Paparelli destaca que nenhuma melhora na estrutura do ensino foi implementada. As salas de aula abarrotadas e a desvalorização profissional só pioraram, e a situação culminou na perda de sentido do trabalho para educadores, frustrados com a ausência de condições mínimas adequadas para educar os alunos.
“Acaba havendo uma responsabilização. É aluno que responsabiliza o professor; a família que responsabiliza o aluno e o professor; e o professor que responsabiliza o aluno.

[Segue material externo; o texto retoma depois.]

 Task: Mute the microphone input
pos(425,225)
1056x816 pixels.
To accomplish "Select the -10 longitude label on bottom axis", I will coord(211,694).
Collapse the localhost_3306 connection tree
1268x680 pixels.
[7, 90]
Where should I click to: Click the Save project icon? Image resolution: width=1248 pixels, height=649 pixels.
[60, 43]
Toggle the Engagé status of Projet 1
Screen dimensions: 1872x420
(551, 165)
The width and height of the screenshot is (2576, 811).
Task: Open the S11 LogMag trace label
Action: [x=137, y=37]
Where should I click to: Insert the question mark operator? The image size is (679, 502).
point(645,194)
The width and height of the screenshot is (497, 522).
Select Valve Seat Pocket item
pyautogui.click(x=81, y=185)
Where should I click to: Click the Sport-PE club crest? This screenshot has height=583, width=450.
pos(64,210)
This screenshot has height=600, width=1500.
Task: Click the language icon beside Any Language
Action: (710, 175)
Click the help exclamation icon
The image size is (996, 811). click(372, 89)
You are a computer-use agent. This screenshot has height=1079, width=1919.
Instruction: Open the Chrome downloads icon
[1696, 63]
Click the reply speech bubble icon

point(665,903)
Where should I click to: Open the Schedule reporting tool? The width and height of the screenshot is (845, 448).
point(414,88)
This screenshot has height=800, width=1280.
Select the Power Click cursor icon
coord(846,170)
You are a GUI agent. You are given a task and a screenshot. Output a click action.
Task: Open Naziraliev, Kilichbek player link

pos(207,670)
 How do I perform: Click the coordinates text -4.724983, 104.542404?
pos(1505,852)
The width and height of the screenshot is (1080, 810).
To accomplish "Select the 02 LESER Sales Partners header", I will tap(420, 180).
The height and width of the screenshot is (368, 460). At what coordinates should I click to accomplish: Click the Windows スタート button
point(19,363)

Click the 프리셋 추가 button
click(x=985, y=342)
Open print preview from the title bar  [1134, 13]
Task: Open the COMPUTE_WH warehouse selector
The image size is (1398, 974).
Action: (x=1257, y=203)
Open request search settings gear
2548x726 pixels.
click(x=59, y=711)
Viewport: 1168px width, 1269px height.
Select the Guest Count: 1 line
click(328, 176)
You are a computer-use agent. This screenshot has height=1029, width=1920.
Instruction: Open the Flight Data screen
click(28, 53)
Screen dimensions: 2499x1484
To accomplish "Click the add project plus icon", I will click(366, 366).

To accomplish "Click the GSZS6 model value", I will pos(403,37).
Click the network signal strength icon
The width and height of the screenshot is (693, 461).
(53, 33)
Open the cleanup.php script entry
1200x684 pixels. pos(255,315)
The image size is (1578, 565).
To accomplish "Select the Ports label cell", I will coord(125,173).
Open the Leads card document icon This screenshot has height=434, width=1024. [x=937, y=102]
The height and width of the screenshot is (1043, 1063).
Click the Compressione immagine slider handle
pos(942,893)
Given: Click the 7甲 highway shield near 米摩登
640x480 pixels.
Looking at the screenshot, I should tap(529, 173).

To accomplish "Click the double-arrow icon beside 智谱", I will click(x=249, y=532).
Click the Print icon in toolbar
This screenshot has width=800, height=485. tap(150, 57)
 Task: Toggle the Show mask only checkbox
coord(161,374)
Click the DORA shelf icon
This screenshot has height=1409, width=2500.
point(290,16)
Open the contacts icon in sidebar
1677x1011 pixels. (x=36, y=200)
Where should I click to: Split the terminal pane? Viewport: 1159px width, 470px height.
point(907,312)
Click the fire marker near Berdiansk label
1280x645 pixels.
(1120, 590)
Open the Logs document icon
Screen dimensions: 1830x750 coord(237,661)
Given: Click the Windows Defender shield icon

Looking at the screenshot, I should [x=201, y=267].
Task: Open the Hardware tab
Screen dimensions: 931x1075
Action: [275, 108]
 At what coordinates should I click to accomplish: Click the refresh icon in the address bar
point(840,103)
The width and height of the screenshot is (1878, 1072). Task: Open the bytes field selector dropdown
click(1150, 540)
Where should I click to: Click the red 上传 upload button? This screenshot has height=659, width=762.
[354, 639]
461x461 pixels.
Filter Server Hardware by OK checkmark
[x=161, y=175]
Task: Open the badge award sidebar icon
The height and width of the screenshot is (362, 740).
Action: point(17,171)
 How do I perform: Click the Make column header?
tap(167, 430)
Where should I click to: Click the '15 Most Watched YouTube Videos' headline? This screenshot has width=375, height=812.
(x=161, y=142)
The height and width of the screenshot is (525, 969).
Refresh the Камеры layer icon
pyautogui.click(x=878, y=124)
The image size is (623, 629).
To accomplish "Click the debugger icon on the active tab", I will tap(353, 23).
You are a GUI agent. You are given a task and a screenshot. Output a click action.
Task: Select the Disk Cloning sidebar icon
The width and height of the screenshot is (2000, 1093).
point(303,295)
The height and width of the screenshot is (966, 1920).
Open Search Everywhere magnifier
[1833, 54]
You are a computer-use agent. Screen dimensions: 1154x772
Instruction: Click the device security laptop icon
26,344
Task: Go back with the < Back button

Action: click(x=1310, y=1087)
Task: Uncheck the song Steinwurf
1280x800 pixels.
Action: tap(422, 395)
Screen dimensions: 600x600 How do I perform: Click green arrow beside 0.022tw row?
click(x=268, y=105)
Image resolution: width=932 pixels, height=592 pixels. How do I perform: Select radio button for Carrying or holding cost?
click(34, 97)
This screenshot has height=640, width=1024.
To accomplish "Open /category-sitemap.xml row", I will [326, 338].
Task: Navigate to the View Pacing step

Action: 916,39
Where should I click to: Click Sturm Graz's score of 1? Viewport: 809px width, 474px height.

Mas a gente entende que a falta de condições de realização de um trabalho é a grande questão”, defende Paparelli.
“No caso docente, a perda do sentido do trabalho é gravíssima, porque é justamente pelo sentido do trabalho que as pessoas viram docentes; não é para ficar rica, por exemplo”, completa a psicóloga, que também é professora da Pontifícia Universidade Católica (PUC) de São Paulo.
Atualmente, o valor da hora-aula dos professores do primeiro ao sexto ano é de R$11,16 . Já o dos professores de ensino médio é de R$12,93.
Para o Alexandre, entrevistado do início da matéria, a valorização da carreira de professor é uma medida urgente para mudar essa realidade.
"Educação deve ser tratada como um direito de todo e qualquer cidadão”, defende.
Nas últimas duas décadas, o governo do estado de São Paulo teve como partido dominante o PSDB. Foram 18 anos sob gestão de figuras como: Mário Covas (1999 - 2001); Geraldo Alckmin (2001 - 2006; 2011 - 2018); José Serra (2007 - 2010); Alberto Goldman (2010 - 2011); e, agora, João Dória (2019 - atualmente).
Enquanto busca uma readaptação na rede estadual de ensino, Alexandre segue afastado da escola pública. Andréa está em situação semelhante.
Na escola da prefeitura, a professora possui um ateliê em uma salinha no pátio do colégio. Onde produz e ensina artesanato para as crianças. Ela também construiu um projeto de terapia com seu cachorro, o Gael, em que visita diversas escolas públicas.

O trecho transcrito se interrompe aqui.